1. The image semantic fast segmentation method based on the multilevel network is characterized by comprising the following steps of:

step 1: selecting a training data set;

step 2: constructing a multi-level semantic segmentation model;

the model comprises a first-level network, a second-level network and a third-level network, wherein the first-level network comprises a layer-containing dense connecting block and a convolutional layer, the second-level network comprises a layer-containing dense connecting block, a cascade layer and a convolutional layer, the third-level network comprises a layer-containing dense connecting block, a cascade layer and a convolutional layer, the cascade layer of the second-level network is connected with the convolutional layer of the first-level network through an upper sampling layer, and the cascade layer of the third-level network is connected with the cascade layer of the second-level network through an upper sampling layer; each intensive connection block of the first-level network, the second-level network and the third-level network is also connected with an INPLACE-ABN; the input of the layer in each dense connection block comprises the cascaded characteristic diagram of the output of all the previous layers;

and step 3: training a multilevel semantic segmentation model;

and 4, step 4: inputting a new image, carrying out forward propagation in the trained multistage semantic segmentation model, and outputting a predicted semantic segmentation result end to end;

the specific process of the step 3 is as follows:

step 3.1: preprocessing images in the training data set, and cutting the images into fixed sizes;

step 3.2: initializing a multi-level semantic segmentation model;

step 3.3: the output of the first-level network is subjected to convolution layer and then is subjected to loss with the first-level cross entropy of the semantic segmentation annotation image with the same scale₁(ii) a Output characteristic diagram of second-level network and first-level networkThe feature graph obtained after the feature graph subjected to upsampling is output by the level network and cascaded, and the second level cross entropy of the feature graph obtained by a convolution layer and the semantic segmentation annotation image with the same scale is less₂(ii) a The output characteristic diagram of the third-level network and the characteristic diagram of the second-level network which is up-sampled are cascaded to obtain a characteristic diagram, and the third-level cross entropy of the characteristic diagram obtained by a convolution layer and the semantic segmentation annotation image with the same scale is less₃(ii) a Setting loss₁、loss₂And loss₃The respective weights;

step 3.3: amplifying the data in the data set in a turning, scaling and rotating mode;

step 3.4: performing formal training on the amplified data set to reduce cross entropy loss₁、loss₂And loss₃And weighting and summing to obtain the overall loss, performing error back propagation by using a stochastic gradient descent algorithm according to the overall loss, and updating model parameters to obtain a trained semantic segmentation model.

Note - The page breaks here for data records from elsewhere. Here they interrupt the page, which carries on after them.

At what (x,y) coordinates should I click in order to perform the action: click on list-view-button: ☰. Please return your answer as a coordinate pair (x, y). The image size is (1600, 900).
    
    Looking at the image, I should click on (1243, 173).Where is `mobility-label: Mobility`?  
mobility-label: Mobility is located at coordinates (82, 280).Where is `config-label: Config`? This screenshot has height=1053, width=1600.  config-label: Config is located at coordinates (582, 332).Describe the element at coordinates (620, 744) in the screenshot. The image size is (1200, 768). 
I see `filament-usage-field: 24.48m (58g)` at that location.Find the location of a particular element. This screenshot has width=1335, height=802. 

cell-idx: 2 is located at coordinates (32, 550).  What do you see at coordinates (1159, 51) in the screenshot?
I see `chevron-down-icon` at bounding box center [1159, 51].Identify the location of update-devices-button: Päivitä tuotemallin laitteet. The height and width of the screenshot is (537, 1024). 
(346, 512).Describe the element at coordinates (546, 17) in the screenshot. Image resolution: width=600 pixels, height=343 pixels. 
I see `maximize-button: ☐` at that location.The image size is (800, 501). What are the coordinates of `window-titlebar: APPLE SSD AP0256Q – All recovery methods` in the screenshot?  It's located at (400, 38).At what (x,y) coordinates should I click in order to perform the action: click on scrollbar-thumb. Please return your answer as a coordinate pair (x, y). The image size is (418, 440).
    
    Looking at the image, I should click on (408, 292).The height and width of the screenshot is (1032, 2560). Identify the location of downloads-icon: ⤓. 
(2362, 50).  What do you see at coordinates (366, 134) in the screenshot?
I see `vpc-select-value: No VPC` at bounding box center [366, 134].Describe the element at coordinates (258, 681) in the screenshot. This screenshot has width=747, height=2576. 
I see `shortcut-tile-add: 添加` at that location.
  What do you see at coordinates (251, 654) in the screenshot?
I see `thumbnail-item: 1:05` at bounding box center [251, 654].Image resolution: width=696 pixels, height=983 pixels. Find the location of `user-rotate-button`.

2. The method for image semantic rapid segmentation based on the multilevel network according to claim 1, wherein in the multilevel semantic segmentation model, the specific structure of the layer comprises an INPLACE-ABN, a 1 x 1 convolutional layer, a 3 x 3 convolutional layer, a 1 x 1 convolutional layer and an INPLACE-ABN which are connected in sequence.

3. The method for image semantic fast segmentation based on multi-level network as claimed in claim 1, wherein the input of the first level network is a down-sampled image obtained by scaling the original image to 1/4, the input of the second level network is a down-sampled image obtained by scaling the original image to 1/2, and the input of the third level network is the original image.